> PROBLEM DETAILS
All of the records below are to be printed exactly; the pictures are to be left out.

> DATASET EXTRACT
Segment Open
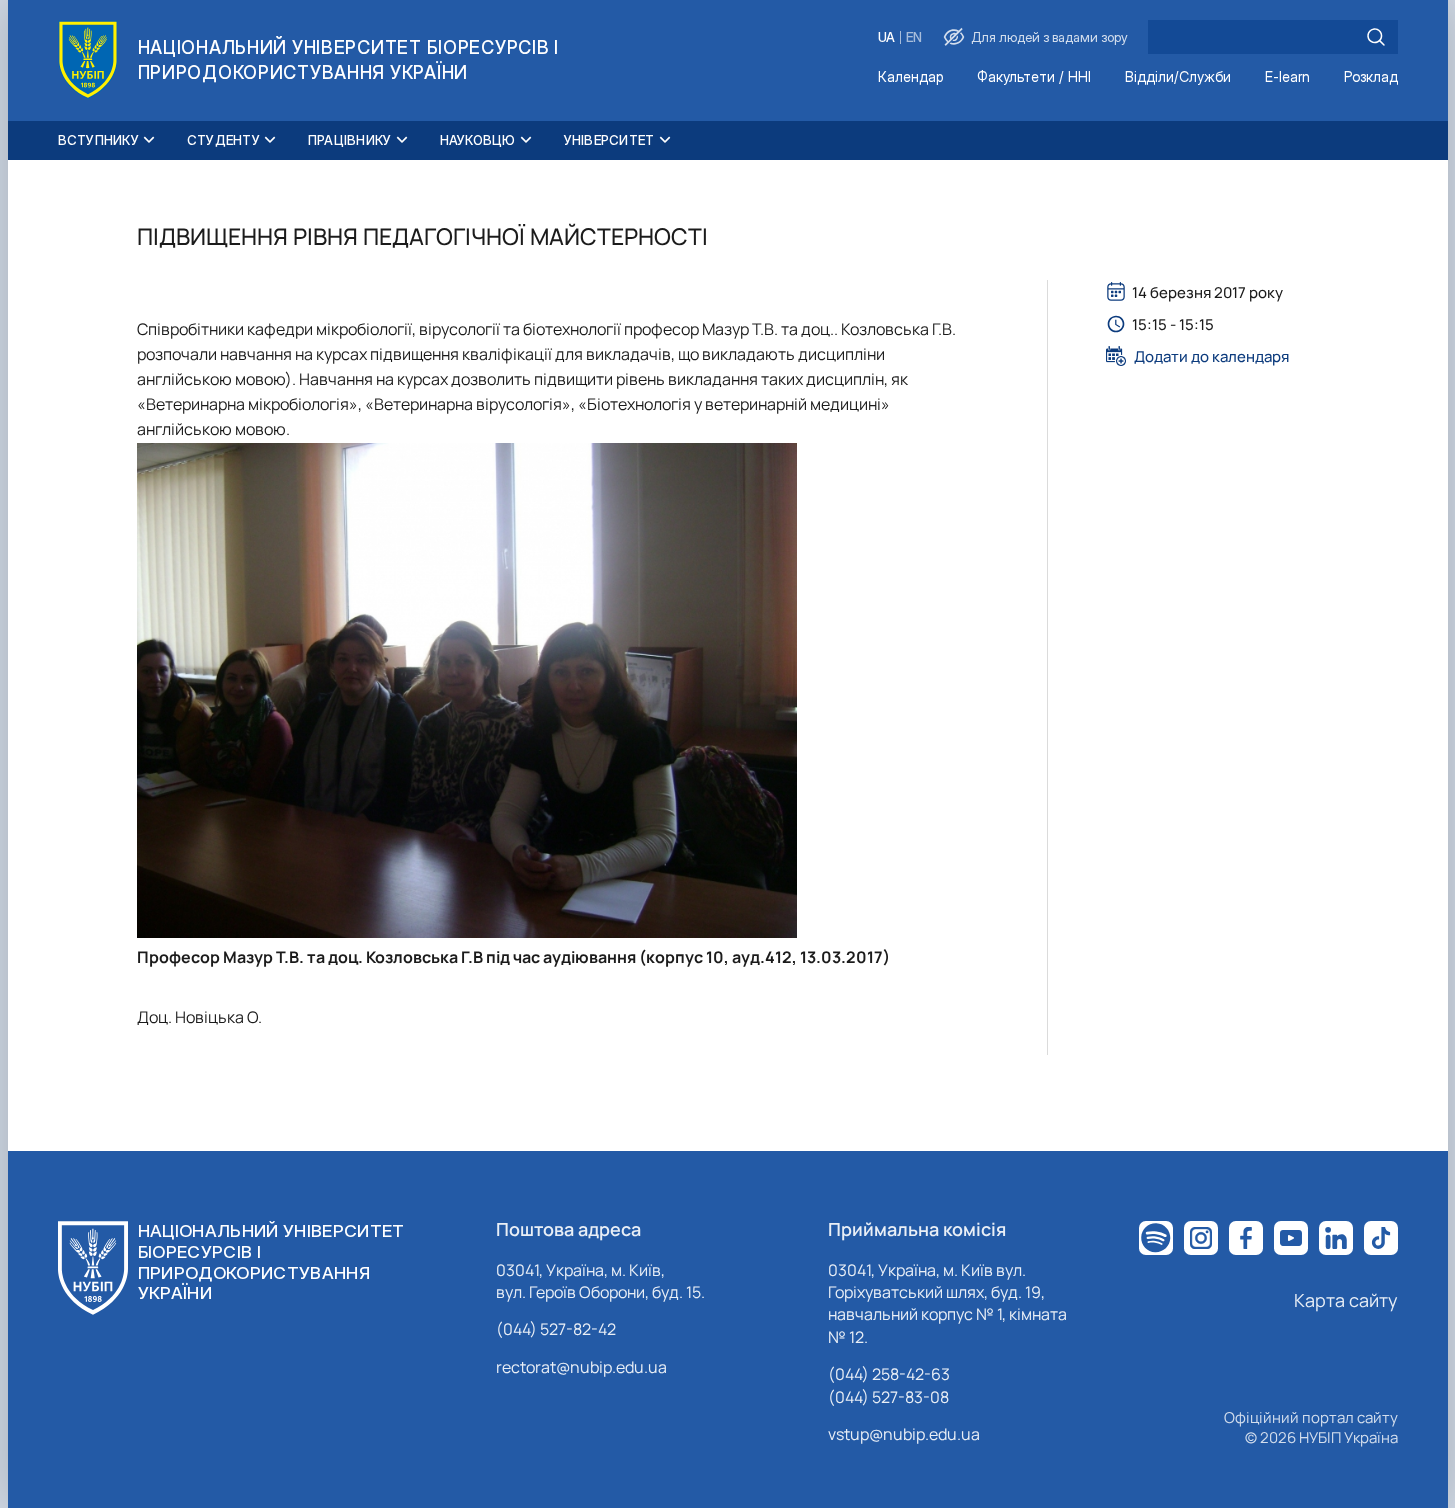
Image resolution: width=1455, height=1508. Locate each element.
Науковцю (478, 140)
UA (886, 37)
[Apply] (1376, 37)
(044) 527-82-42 (556, 1329)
Segment Closed
> RESULT OF THE TASK
Image resolution: width=1455, height=1508. Locate each element.
Науковцю (478, 140)
UA (886, 37)
[Apply] (1376, 37)
(044) 527-82-42 (556, 1329)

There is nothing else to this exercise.